Agnès VERDIER-MOLINIÉ, Directrice de la Fondation IFRAP (Fondation pour la recherche sur les administrations et les politiques publiques)
Quelle est votre position sur l’arrêt d’activité annoncée par les établissements de santé privés pour le 3 juin 2024 ?
La Fondation IFRAP est généralement très réservée face aux blocages de services publics par la grève. Bloquer les services essentiels que sont les transports publics, l’éducation ou la santé ne devrait pas être aussi récurent que ce que nous vivons en France.
Néanmoins, la situation actuelle, la revalorisation des tarifs dans le secteur privé de la santé 11 fois inférieure à ceux du secteur public, est totalement inédite. Cet arrêt d’activité serait très préjudiciable pour les patients et on ne peut que souhaiter qu’il soit évité. Cet appel à l’arrêt ressemble à un appel désespéré de tout un secteur dont l’équilibre économique est menacé. Une revalorisation équitable des tarifs entre l’hospitalisation publique et l’hospitalisation privée est nécessaire. La Fondation appelle depuis des années à ce que les tarifs soient identiques à actes identiques entre les deux secteurs, et à ce que les revalorisations soient aussi les mêmes chaque année.
Selon vous, comment sommes-nous arrivés à cette situation de blocage ?
Depuis 2013, les tarifs de l’hospitalisation publique ont été bien mieux revalorisés que ceux de l’hospitalisation privée. Mais les écarts de tarifs préexistaient. Par exemple, une prothèse de genou est financée 6 250 euros dans le public contre 4 796 euros dans le privé. Idem pour une prothèse de hanche, le financement s’élève à 7 400 euros pour le secteur public contre 6 035 euros pour le privé. La divergence progressive des tarifs a créé un déficit chronique et certaines cliniques sont menacées de faillite.
Par ailleurs, il se pourrait que le choix de revaloriser seulement de 0,4 % les tarifs de l’hospitalisation privée et de 4,4 % ceux de l’hospitalisation publique soit un arbitrage budgétaire sous-jacent. Tout déficit d’un établissement public pèse sur la dette globale de la France. Il est dommageable de faire porter à l’hospitalisation privée les difficultés liées au poids de la dette publique alors même que les cliniques et hôpitaux privés assument environ 30 % de l’activité avec 18 % des moyens.
Quelles pistes de réflexion propose l’IFRAP ?
Les établissements privés effectuent, à un coût moindre pour la collectivité, des missions de service public essentielles pour la nation.
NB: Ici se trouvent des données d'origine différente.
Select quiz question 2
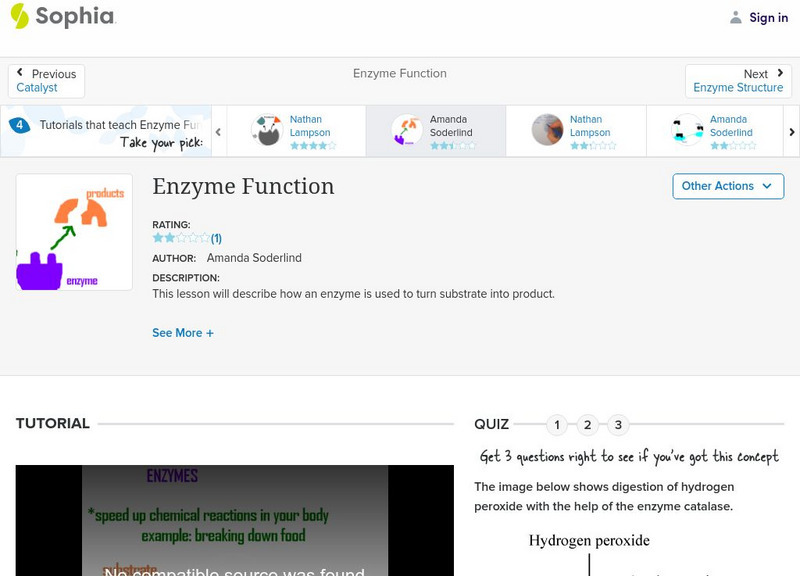 [x=588, y=425]
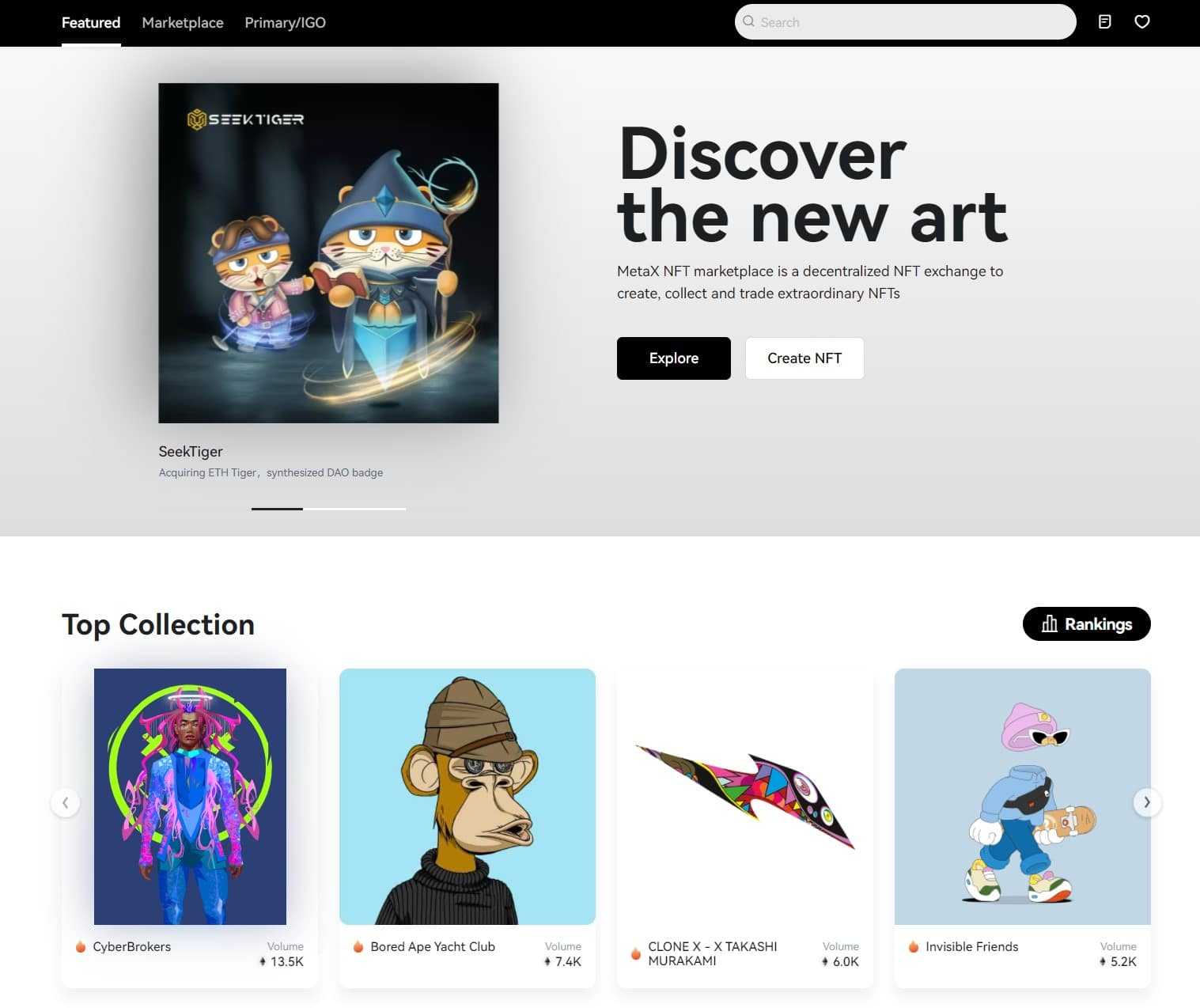
Task: Click the bar chart icon in Rankings
Action: 1049,623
Selon une étude menée par la Fondation IFRAP, sans les hôpitaux et les cliniques privés, les missions du service public hospitalier coûteraient entre 4 et 5 milliards d’euros de plus par an. Sous-doter notre hospitalisation privée n’est pas un bon calcul car les hôpitaux publics ne pourraient en aucun cas absorber l’activité des cliniques.
Dans mon dernier ouvrage : Où va notre argent, paru en 2023, j’insiste précisément sur l’incapacité du pouvoir central à comparer et à évaluer le coût, l’efficience et la qualité de nos services publics. Nous sommes très en retard en la matière. Ouvrir les données, classer et comparer nos services publics notamment dans la santé permet de donner une meilleure information à la fois aux patients et aux citoyens. Alimenter les oppositions entre secteur public et secteur privé, comme avec cet écart sur la revalorisation des tarifs hospitaliers, est stérile.